**WHAT TO WORK ON:** Copy out every line of the material that contains the word "Image". Case counts, so match capitals exactly.

**DATA SHOWN:**
● ● ●

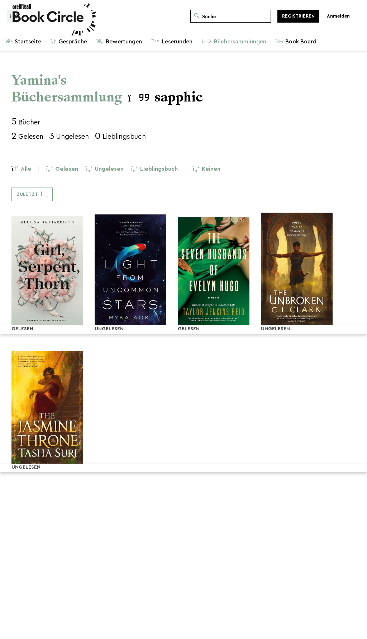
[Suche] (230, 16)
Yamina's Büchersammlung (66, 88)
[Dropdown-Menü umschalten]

● ● ●

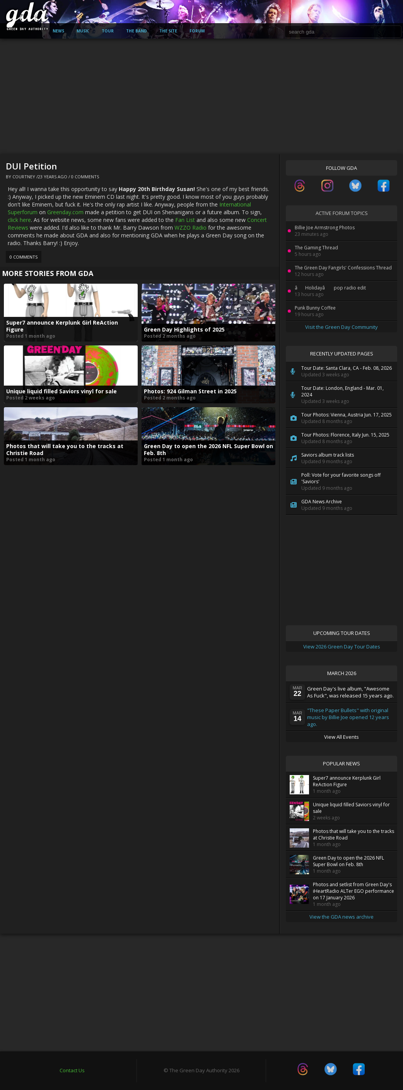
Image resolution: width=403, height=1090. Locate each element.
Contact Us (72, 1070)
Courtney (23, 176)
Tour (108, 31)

● ● ●

**EXPECTED ANSWER:**
Image resolution: width=403, height=1090. Locate each element.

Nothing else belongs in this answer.